リーダーの視点 鶴田東洋彦が聞く

松山市・野志克仁市長(2-1) 温泉、城…豊富な観光資源生かす

 道後温泉、松山城、司馬遼太郎の小説「坂の上の雲」や夏目漱石の「坊っちゃん」などで知られる松山市は豊富な観光資源を生かした誘客に加え、温暖な気候と都市機能がコンパクトにまとまる利便性の高さで住みやすい街としても注目を集める。

 コンパクトな都市

 2010年から市長を務める野志克仁氏は「(地元にある)宝を見極め、それを磨くまちづくりを進めてきた。魅力である『いい、加減(ちょうどいい)』を伝えることで一人でも多くの人を笑顔にする」と目を細めながら言い切る。

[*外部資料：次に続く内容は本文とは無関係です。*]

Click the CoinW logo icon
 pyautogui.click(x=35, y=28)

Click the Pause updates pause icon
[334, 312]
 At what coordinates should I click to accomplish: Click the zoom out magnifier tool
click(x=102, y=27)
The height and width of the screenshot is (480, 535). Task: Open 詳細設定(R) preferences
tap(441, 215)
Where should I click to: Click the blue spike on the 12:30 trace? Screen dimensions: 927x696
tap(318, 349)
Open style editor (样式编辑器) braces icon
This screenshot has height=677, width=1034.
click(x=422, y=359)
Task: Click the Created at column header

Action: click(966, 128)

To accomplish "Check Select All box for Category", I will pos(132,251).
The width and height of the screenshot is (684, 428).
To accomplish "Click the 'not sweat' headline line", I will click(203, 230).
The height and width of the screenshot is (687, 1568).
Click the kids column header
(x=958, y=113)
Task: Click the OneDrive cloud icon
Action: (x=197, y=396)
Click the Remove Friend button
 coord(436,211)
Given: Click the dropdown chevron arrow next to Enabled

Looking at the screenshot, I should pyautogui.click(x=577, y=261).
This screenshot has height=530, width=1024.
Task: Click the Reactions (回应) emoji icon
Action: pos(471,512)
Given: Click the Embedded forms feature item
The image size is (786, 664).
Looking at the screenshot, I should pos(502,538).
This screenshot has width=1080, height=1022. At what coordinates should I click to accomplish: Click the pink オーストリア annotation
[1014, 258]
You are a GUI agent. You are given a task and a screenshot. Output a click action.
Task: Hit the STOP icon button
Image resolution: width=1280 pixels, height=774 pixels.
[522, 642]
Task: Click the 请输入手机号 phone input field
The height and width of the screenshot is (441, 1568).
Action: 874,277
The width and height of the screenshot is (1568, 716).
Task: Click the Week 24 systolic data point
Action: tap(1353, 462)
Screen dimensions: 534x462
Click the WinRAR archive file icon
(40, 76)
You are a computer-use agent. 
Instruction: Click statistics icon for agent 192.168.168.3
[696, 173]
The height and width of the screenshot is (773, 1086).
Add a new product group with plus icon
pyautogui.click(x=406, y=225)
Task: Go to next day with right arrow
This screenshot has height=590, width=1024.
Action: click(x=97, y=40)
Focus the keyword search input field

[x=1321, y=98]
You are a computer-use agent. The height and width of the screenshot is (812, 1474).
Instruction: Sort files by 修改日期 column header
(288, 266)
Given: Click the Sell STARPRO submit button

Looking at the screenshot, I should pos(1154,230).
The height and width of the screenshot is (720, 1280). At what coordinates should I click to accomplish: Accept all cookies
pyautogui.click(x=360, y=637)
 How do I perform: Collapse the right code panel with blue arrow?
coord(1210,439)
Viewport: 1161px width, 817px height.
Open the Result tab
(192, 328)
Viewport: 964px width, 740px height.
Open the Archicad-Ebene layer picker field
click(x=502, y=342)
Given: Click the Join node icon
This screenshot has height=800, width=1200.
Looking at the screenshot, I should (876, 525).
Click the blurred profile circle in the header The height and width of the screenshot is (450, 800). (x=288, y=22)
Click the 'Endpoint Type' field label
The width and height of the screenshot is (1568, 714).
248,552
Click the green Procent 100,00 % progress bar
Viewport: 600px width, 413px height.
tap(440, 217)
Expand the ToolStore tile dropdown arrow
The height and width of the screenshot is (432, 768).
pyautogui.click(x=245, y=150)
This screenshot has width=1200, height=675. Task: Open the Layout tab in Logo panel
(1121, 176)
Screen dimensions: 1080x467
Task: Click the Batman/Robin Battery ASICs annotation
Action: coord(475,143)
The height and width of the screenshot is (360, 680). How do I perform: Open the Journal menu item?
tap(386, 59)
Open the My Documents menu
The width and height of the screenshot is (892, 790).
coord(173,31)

 --四国最大の人口50万人を抱える松山市を支える主要産業は

 「第3次産業就業者が7割を超え、中でも観光が基幹産業だ。携わる業界は交通、宿泊、飲食など裾野が広い。そのおかげで18年には観光客が6年連続で増加し、外国人観光客は6年連続で過去最高を更新、観光客の推定消費額は約788億円に達した。この数字は松山の住民税や固定資産税など全ての市税収入を上回っている。市にとって観光は地場産業であり、非常に大切な産業といえる」

 --観光客誘致に成功している理由は

 「女性の一人旅に人気の温泉地として道後が5年連続で1位に選ばれた。空港から市街地まで車で約15分、市街地から道後まで約15分というコンパクトシティーが要因の一つだ。時間がなくて入浴できなくても手湯、足湯を楽しめる。源泉にじかに触れられ、タオルで拭かずに乾かすと温泉成分で手がつるつるになる。浴衣姿で出歩いたり、充実した和洋のスイーツを堪能したりできる。路面電車も頻繁に行き来しており回遊性・滞在性も高く市経済を潤している」

 --道後温泉本館は保存修理工事中と聞くが

 「1月15日から営業しながら保存修理工事に入った。1894(明治27)年に当時の道後湯之町初代町長の伊佐庭如矢さんが『100年先にも他所がまねできないものを造ってこそ、初めてそれがものをいうことになる』との熱い思いで改築。それから125年たった今でも人が集まる歴史的建造物だ。1994年には公衆浴場では初めて国の重要文化財に指定された。しかし古くなり、子や孫の世代まで松山の宝を受け継ぐため保存修理工事を始めた」

 重文修理も前向き

 --市長の名刺には「工事中も入浴できる」と書いてある

 「工事は必要だが、観光客が減るのは心配だ。工事期間中に来場者が前年比50%以上減少した施設もあると聞く。どれだけ落ち込みを防ぐかがミッションだが、地域や市職員の頑張りで9月末までは5%減にとどまっている。『工事か』といってうつむくのではなく、『空を見上げると青い空、鳥のさえずり、それに笑顔の市民と会える』と説いていくうちに、『落ち込むわけにはいかない』と雰囲気が変わった」

 --観光客を減らさないために取り組んだことは

 「工事中ならではの魅力を伝えるため、漫画家・手塚治虫さんが生涯かけて執筆した『火の鳥』とコラボし『道後REBORNプロジェクト』を始めた。復活を繰り返し、時代を超えて人類を見守る火の鳥の姿を道後温泉本館の復活・再生と重ね合わせた。その一環として本館ラッピングアートやプロジェクションマッピングなどを始めた」

【プロフィル】野志克仁

 のし・かつひと 岡山大経済卒。1990年南海放送入社。アナウンサーとして地元人気情報番組や市政広報などを担当。アナウンス室マネージャーなどを経て2010年10月退社。同11月松山市長就任し現在は3期目。52歳。愛媛県松山市出身。